The resolution passed in the 15-member UNSC with the support of 13 members, while Russia and the United States—which both have veto power as permanent members—elected to abstain from the vote.

The successful passage of the resolution on Friday came two weeks after the United States vetoed an earlier resolution that called for an immediate ceasefire in the Israel-Hamas war. This latest UNSC resolution drops the call for a full and immediate ceasefire in favor of increased humanitarian aid efforts during the ongoing conflict. Russia had offered an amendment that would have expanded the measure into a call for a full suspension of hostilities, but the U.S. side vetoed the proposal.

Russian Ambassador to the UN Vassily A. Nebenzia called the resolution that passed on Friday “extremely neutered” and said a full ceasefire remains an imperative.

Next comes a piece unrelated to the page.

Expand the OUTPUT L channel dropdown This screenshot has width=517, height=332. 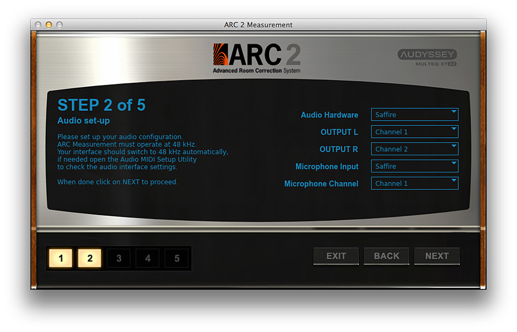point(415,132)
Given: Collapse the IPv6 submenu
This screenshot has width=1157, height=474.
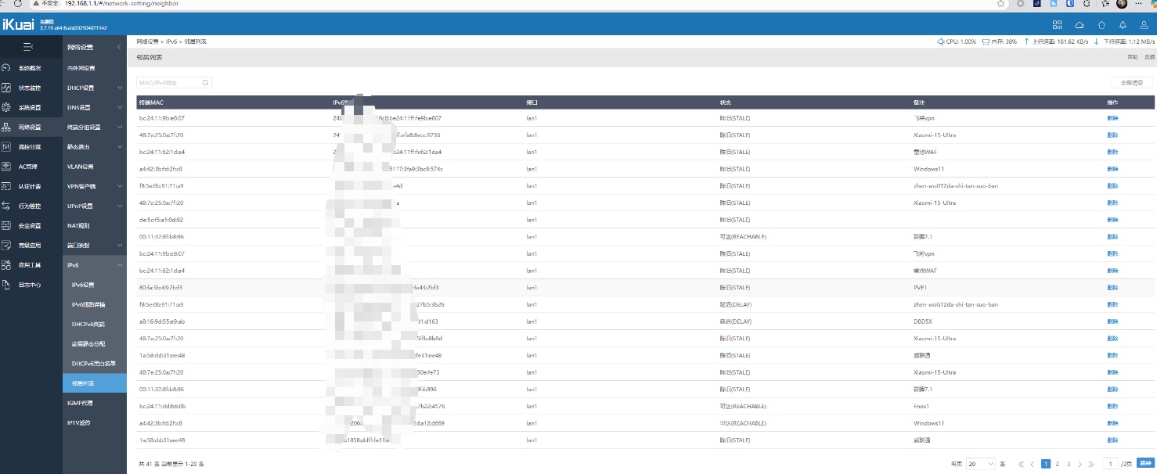Looking at the screenshot, I should click(x=120, y=265).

In a Thursday night press statement, U.S. Ambassador to the UN Linda Thomas-Greenfield insisted the Gaza resolution is not “watered down.” On Friday, Ms. Thomas-Greenfield said the resolution the UNSC finally adopted creates conditions “for a sustainable cessation of hostilities” at some indeterminate point in the future. She also argued the Russian side had little right to lecture about the need for a ceasefire or claim the moral high ground on humanitarian issues as Russian forces continue to fight in Ukraine following their February 2022 invasion.

Security Council resolutions are legally binding, but in practice many parties choose to ignore the council’s requests for action.

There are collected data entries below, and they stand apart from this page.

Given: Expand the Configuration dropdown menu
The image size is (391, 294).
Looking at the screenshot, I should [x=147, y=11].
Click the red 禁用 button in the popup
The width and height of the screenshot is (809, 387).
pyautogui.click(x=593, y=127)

U.N. Secretary-General António Guterres also expressed hopes that Friday’s resolution would lead to an eventual ceasefire.

Much of the negotiations for the Gaza humanitarian resolution took place between the United States and the United Arab Emirates, whose delegation sponsored the resolution. The negotiations also involved talks with Egypt, which does not currently have a seat on the UNSC but which neighbors the Gaza Strip. The UNSC repeatedly delayed a vote on the Gaza humanitarian resolution earlier this week as deliberations continued.

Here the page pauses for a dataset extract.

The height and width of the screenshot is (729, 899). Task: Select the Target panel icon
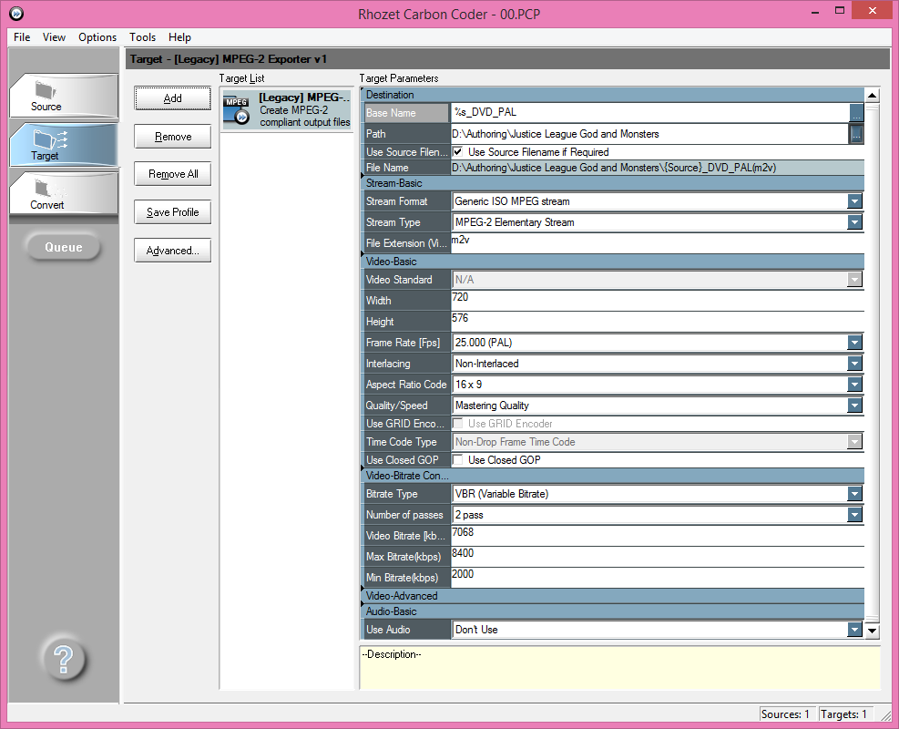point(46,139)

Friday’s vote comes a day after the U.N.’s World Food Programme published a report finding around one in four people in Gaza face “extreme hunger.”

This week, UNICEF Executive Director Catherine Russell also warned that Gaza is running low on clean drinkable water and that many children will die if the situation is not addressed. The U.N. organization said infrastructure damage and limited energy supplies had left at least half of UNICEF’s water and sanitation service facilities damaged or destroyed.

The Hamas terrorist group killed more than 1,300 Israelis when they attacked Israel on Oct. 7, including women and children. They also took about 247 hostages.

Brett Jonathan Miller, ambassador and deputy permanent representative of Israel, said that in the 77 days since Hamas attacked Israel “this Council still has yet to issue a single statement condemning Hamas and their atrocities.”

Since Oct. 7, Israeli forces have conducted extensive airstrikes and ground combat operations throughout the Gaza Strip. The Hamas-controlled health ministry in Gaza has estimated that around 20,000 people have been killed since then. The health ministry does not differentiate between fighters and civilians.

U.S. and Israeli officials have called the Gaza health ministry’s figures into question.

In November, White House National Security Council spokesman John Kirby said, “We still don’t believe that taking the Ministry of Health’s numbers at face value is wise” but said the United States side also could not provide an alternative number and is not disputing that “many, many thousands of innocent people in Gaza” have been killed.

The Associated Press contributed to this article.